Regulation of pulmonary surfactant by the adhesion GPCR GPR116/ADGRF5 requires a tethered agonist-mediated activation mechanism

Abstract

The mechanistic details of the tethered agonist mode of activation for the adhesion GPCR ADGRF5/GPR116 have not been completely deciphered. We set out to investigate the physiological importance of autocatalytic cleavage upstream of the agonistic peptide sequence, an event necessary for NTF displacement and subsequent receptor activation. To examine this hypothesis, we characterized tethered agonist-mediated activation of GPR116 in vitro and in vivo. A knock-in mouse expressing a non-cleavable GPR116 mutant phenocopies the pulmonary phenotype of GPR116 knock-out mice, demonstrating that tethered agonist-mediated receptor activation is indispensable for function in vivo. Using site-directed mutagenesis and species-swapping approaches, we identified key conserved amino acids for GPR116 activation in the tethered agonist sequence and in extracellular loops 2/3 (ECL2/3). We further highlight residues in transmembrane 7 (TM7) that mediate stronger signaling in mouse versus human GPR116 and recapitulate these findings in a model supporting tethered agonist:ECL2 interactions for GPR116 activation.

Keywords: adhesion GPCR ADGRF5; autocatalytic GPS cleavage; cell biology; human; modeling; mouse; pulmonary surfactant; tethered agonist activation.

Figure 1.. Generation and validation of a non-cleavable GPR116 mutant H991A.

(A) Schematic representation of the H991A mutation in GPR116, details of the sequence at the protein level and gene references. (B) Transient expression of V5-tagged H991A in HEK293 cells shows no cleavage at the GPS site by Western blot compared to the wild-type receptor; membrane localization by V5 immunocytochemistry shows similar localization of WT-V5 and H991A-V5. NTF, non-transfected control. Asterisk denotes non-specific band. Scale bars = 25 µm. See also Figure 1—source data 1. (C, D) Functional characterization of mouse GPR116 H991A in calcium transient assays (C) and in IP accumulation assays (D), using GAP16, GAP10, or scrambled peptide (SCR16) as the stimulus (n = 3 independent experiments performed with n = 1 technical replicate for C and n = 2 technical replicates per group for D). Data are expressed as mean ± SD (one-way ANOVA for C and D). ns, not significant.

Figure 2.. Cleavage at the GPS site is required for GPR116 function in vivo.

(A) Content of saturated phosphatidylcholine (SatPC) in the bronchoalveolar lavage fluid (BALF) of 8-week-old wild-type (GPR116^+/+), GPR116^+/H991A, GPR116^H991A/H991A (line 2552), GPR116^+/-, and GPR116^-/- mice (n = 3–4 mice per group). Data are expressed as mean ± SD (one-way ANOVA). ***p<0.001, ****p<0.0001. (B) Representative histology of 4.5-month-old wild-type and homozygous H991A knock-in mice. Note accumulation of pulmonary surfactant (inset) and alveolar simplification in H991A knock-in mice compared to wild-type control. Scale bars = 500 µm. (C) GAP10-induced calcium transients in primary AT2 cells of GPR116^+/+ and GPR116^H991A/H991A mice (n = 3–4 independent experiments, n = 3 biological replicates per group). Data are expressed as mean ± SD. (D) Peak calcium responses in primary GPR116^+/+ (WT) and GPR116^H991A/H991A AT2 cells treated with SCR10 or GAP10 (n = 3 independent experiments, with n = 2–3 technical replicates per group). Data are expressed as mean ± SD (one-way ANOVA). *p<0.01, ***p<0.001.

Figure 2—figure supplement 1.. Schematic of H991A point mutation introduced into the Adgrf5 locus via CRISPR/Cas9 gene editing.

(A) Red boxes denote introduced base pair changes in the Adgrf5 locus.
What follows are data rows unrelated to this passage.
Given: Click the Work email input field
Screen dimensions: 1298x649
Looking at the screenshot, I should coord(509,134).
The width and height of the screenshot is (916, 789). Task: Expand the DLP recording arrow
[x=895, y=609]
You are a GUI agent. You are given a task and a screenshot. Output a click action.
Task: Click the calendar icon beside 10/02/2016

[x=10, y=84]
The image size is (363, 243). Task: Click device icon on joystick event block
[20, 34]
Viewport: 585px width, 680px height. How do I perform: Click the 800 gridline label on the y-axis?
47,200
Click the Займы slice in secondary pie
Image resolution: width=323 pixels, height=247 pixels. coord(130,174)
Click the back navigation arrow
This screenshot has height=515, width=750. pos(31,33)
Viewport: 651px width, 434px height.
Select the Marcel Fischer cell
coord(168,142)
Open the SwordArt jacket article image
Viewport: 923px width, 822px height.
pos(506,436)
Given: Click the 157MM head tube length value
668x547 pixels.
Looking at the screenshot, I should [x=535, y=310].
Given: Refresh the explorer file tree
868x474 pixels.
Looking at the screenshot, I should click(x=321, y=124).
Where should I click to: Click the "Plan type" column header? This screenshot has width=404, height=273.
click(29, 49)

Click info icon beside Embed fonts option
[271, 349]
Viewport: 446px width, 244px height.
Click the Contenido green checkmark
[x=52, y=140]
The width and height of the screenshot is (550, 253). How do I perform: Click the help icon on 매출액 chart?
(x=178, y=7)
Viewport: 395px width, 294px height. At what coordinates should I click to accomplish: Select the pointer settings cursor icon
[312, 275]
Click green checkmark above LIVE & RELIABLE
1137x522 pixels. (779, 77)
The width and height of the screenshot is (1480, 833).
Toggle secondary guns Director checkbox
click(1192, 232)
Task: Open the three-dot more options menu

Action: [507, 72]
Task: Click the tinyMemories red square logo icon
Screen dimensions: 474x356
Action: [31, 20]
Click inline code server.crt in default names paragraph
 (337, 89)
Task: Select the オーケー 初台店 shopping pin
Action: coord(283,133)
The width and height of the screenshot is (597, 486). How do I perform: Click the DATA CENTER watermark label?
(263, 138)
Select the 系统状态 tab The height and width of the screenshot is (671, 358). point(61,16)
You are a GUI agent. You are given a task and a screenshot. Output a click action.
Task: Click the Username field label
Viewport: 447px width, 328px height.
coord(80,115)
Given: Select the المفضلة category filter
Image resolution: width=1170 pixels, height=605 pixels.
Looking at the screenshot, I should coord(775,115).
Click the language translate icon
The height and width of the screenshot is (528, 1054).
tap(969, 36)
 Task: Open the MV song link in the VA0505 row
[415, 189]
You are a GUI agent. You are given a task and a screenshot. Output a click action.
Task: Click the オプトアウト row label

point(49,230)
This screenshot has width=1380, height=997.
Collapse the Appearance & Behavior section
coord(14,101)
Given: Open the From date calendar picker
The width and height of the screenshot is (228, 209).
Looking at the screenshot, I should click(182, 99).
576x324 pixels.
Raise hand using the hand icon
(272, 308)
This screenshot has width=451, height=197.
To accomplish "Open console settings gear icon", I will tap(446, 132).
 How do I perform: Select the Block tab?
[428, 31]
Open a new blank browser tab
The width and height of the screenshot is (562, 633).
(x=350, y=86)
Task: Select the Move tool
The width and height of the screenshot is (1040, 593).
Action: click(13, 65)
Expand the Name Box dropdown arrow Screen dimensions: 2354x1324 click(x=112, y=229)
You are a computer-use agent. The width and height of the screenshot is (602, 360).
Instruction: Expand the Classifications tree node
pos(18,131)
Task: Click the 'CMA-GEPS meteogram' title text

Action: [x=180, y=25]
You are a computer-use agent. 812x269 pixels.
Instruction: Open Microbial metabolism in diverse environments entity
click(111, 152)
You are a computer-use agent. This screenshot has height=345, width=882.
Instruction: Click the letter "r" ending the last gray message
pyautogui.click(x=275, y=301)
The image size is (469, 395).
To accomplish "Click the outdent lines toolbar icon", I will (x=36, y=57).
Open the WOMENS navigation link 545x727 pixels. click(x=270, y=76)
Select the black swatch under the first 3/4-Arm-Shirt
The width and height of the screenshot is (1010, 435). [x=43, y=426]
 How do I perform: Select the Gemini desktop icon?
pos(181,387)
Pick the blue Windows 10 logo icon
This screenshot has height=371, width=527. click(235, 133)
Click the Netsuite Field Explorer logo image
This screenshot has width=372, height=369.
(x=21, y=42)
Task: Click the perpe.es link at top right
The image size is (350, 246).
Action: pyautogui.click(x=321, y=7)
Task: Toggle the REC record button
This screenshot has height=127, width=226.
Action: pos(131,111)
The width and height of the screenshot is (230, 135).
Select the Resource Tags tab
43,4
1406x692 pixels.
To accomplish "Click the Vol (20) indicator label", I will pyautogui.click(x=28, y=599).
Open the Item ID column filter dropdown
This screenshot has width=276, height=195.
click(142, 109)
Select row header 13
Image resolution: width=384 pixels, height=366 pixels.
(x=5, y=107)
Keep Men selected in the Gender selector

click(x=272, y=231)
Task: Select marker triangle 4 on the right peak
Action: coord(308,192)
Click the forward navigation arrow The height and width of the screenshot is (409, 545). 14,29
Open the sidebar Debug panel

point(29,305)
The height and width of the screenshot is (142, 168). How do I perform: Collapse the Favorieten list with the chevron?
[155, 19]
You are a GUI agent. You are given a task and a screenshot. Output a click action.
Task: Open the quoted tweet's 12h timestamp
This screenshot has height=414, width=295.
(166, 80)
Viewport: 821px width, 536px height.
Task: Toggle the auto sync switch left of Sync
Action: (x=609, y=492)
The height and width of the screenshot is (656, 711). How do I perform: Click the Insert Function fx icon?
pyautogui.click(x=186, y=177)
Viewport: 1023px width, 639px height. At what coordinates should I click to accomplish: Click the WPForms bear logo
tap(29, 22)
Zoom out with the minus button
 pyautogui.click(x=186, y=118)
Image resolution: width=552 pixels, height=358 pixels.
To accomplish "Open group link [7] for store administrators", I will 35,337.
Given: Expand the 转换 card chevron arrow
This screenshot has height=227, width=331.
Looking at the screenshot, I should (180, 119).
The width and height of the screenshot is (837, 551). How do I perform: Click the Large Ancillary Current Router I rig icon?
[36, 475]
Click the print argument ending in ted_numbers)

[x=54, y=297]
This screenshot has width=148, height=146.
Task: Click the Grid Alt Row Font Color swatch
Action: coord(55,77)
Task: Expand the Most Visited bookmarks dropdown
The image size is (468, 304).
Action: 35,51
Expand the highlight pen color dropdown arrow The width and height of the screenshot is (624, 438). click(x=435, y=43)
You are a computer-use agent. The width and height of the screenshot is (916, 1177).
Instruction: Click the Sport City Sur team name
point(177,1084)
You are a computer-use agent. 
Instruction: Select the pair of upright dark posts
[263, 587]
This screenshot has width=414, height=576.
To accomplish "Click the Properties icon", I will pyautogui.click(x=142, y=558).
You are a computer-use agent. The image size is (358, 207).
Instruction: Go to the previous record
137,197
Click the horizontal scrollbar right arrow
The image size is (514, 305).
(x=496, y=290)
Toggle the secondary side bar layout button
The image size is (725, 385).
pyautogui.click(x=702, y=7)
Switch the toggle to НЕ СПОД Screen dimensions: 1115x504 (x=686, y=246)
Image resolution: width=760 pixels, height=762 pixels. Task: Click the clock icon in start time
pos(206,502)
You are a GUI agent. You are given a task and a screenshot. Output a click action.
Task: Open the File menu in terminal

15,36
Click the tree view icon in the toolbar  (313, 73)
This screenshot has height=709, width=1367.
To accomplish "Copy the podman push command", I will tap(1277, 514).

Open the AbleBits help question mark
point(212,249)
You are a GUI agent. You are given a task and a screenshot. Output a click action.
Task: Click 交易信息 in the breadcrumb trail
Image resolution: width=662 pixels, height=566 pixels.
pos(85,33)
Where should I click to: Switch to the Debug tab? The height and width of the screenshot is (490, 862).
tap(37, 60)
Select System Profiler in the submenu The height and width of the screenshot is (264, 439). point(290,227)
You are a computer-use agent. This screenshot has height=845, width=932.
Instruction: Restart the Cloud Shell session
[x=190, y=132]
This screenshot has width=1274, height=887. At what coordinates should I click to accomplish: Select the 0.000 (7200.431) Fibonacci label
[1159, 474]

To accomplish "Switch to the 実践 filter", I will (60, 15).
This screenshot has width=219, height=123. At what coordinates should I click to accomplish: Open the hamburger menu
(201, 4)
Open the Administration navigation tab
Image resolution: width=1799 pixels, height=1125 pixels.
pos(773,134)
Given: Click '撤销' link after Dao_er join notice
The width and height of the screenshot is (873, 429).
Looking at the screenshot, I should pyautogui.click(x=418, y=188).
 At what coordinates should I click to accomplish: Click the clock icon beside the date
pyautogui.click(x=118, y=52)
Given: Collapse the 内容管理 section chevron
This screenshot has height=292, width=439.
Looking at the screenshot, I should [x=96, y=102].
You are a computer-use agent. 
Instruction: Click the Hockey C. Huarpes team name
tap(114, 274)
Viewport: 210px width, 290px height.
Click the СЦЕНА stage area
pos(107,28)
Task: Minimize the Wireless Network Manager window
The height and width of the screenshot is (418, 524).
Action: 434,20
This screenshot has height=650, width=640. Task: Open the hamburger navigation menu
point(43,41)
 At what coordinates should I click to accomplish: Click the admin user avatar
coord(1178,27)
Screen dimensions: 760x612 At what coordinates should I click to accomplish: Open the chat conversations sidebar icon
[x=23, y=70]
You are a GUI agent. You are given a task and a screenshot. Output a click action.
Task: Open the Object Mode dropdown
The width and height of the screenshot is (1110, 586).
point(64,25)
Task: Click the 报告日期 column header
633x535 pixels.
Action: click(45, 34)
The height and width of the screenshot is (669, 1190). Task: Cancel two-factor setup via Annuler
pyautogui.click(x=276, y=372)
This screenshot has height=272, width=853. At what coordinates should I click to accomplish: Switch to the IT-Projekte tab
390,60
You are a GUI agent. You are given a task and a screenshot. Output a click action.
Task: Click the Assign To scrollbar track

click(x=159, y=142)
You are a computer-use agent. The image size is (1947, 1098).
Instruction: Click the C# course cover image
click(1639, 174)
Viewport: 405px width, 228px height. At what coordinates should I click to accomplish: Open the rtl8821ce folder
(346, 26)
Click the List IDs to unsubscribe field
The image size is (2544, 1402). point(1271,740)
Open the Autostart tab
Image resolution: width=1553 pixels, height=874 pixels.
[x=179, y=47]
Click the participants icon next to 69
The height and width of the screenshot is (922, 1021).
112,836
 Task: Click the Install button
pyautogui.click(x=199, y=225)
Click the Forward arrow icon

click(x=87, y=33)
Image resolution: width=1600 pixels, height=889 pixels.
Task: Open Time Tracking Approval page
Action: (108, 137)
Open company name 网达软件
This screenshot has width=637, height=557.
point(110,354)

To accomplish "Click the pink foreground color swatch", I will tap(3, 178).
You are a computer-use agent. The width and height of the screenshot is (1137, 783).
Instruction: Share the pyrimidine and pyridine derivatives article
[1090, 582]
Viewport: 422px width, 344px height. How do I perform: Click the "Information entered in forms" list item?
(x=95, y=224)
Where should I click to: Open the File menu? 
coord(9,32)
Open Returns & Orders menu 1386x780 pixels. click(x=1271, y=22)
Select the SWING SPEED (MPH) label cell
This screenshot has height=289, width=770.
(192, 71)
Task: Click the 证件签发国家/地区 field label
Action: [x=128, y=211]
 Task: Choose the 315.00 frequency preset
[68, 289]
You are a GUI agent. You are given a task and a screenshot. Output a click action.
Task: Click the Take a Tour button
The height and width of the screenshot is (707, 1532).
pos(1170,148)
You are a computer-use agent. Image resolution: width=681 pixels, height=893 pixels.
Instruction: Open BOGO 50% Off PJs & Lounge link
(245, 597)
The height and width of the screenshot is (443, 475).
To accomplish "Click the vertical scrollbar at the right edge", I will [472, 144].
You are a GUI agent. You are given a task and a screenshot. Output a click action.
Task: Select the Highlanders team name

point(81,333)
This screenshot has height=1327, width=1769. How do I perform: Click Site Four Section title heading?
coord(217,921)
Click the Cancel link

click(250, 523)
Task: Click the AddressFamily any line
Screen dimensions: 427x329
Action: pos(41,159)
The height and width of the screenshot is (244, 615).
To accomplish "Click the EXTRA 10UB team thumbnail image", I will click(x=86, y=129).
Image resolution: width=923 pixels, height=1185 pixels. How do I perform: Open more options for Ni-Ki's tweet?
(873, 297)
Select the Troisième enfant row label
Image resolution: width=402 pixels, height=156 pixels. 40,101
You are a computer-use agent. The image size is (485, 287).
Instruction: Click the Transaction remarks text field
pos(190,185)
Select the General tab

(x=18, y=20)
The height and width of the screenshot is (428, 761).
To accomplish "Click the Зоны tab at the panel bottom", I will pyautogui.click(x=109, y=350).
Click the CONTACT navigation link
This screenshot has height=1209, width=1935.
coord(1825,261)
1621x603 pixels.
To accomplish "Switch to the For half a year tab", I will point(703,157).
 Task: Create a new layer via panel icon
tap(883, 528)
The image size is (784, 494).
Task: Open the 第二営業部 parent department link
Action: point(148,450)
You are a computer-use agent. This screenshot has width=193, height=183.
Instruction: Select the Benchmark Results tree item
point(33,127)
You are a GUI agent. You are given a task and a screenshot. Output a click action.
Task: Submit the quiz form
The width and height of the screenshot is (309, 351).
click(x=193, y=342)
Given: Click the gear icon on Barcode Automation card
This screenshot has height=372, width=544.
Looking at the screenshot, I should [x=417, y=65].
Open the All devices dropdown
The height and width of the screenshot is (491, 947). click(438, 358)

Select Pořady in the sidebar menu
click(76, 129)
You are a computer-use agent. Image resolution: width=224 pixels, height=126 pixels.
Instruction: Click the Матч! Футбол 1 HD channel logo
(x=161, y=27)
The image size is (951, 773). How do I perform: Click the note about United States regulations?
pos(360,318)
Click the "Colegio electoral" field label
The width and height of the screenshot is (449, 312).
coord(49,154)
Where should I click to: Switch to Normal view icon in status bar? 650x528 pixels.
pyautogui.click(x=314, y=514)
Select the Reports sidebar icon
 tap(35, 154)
SpeI restriction enzyme recognition site was introduced for screening purposes without altering amino acid sequence at this position. (B) Representative sequencing traces of genomic DNA from two homozygous (2552 and 2556) and one heterozygous H991A line (2553). Line 2553 was bred to homozygosity for experiments. (C) Content of saturated phosphatidylcholine (SatPC) in the bronchoalveolar lavage fluid (BALF) of 4-week-old wild-type control and H991A homozygous knock-in mice (n = 3–4 mice per group). (D) qPCR analysis of GPR116 expression in isolated AT2 cells from WT, line 2552 H991A KI heterozygous mice (+/KI) and line 2552 H991A homozygous mice (KI/KI). Each data point represents a cell preparation from an individual animal. Data are expressed as mean ± SD (one-way ANOVA). **p<0.005, *p<0.05.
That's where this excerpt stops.